> _TRECHO CITADO_:
==*==

Existem as expressões "haja visto" e "haja vista", mas é bom saber que a primeira é bem diferente da segunda

NA SEMANA passada, analisei alguns casos do emprego do verbo "haver". O mote foi uma declaração de um magistrado ("É necessário que hajam provas..."). Numa passagem do texto, escrevi isto: "Quando se sai desse tempo verbal, a coisa se complica, haja vista o que ocorreu na frase...".
Muitos leitores escreveram para perguntar sobre a expressão "haja vista". Alguns chegaram a questionar a legitimidade da construção: "Sempre ouvi dizer que não existe "haja vista", que só se emprega "haja visto", em qualquer situação". De início, é preciso dizer que existem as expressões "haja visto" e "haja vista", que são bem diferentes. A primeira ("haja visto") é uma locução verbal formada pela primeira ou terceira pessoa do singular do presente do subjuntivo do verbo "haver" ("haja") e pelo particípio do verbo "ver" ("visto"): "Eles esperam que eu haja visto o relatório"; "Suponho que ela haja visto o filme". Se alguém diz isso hoje em dia, é outra coisa, mas é incontestável a existência dessas construções em certos registros da língua.

==*==

> _OBJETIVOS_:
**A.** Responda com base no trecho citado:
(i) Que verbo teve alguns casos de emprego analisados na semana passada?
(ii) Quem escreveu para perguntar sobre a expressão "haja vista"?
(iii) A locução "haja visto" é formada pelo particípio de qual verbo?
**B.** Copie do trecho citado, sem alterações, a parte que vai de "Muitos leitores escreveram" até "registros da língua.", incluindo estas últimas palavras.

> _LINHAS FORNECIDAS_:
==*==

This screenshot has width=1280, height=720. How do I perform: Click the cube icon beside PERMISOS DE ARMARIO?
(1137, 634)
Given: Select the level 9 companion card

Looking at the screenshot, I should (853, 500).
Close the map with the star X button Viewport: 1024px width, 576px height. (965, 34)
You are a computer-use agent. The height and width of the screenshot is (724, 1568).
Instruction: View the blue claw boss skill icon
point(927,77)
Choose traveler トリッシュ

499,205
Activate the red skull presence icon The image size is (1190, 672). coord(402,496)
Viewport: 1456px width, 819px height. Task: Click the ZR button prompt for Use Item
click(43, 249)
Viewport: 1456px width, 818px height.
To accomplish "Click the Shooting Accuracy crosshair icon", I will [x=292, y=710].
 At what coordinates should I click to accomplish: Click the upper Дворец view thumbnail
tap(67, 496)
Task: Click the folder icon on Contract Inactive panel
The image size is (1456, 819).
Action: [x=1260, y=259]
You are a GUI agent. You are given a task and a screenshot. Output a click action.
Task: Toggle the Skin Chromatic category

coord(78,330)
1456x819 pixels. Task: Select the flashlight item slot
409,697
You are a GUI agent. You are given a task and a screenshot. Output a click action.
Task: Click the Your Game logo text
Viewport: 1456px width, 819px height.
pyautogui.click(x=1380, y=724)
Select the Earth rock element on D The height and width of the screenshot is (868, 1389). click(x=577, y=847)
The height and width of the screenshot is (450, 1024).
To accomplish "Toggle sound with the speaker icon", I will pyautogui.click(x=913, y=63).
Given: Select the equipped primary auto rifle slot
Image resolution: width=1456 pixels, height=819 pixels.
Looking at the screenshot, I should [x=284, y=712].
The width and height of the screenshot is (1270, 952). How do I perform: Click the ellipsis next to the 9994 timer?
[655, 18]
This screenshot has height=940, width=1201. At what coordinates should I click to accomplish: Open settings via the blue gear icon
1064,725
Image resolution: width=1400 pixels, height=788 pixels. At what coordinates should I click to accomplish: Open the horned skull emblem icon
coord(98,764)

==*==

> _RESPOSTAS EM ORDEM_:
**A.**
(i) O verbo "haver".
(ii) Muitos leitores.
(iii) Do verbo "ver".

**B.**
Muitos leitores escreveram para perguntar sobre a expressão "haja vista". Alguns chegaram a questionar a legitimidade da construção: "Sempre ouvi dizer que não existe "haja vista", que só se emprega "haja visto", em qualquer situação". De início, é preciso dizer que existem as expressões "haja visto" e "haja vista", que são bem diferentes. A primeira ("haja visto") é uma locução verbal formada pela primeira ou terceira pessoa do singular do presente do subjuntivo do verbo "haver" ("haja") e pelo particípio do verbo "ver" ("visto"): "Eles esperam que eu haja visto o relatório"; "Suponho que ela haja visto o filme". Se alguém diz isso hoje em dia, é outra coisa, mas é incontestável a existência dessas construções em certos registros da língua.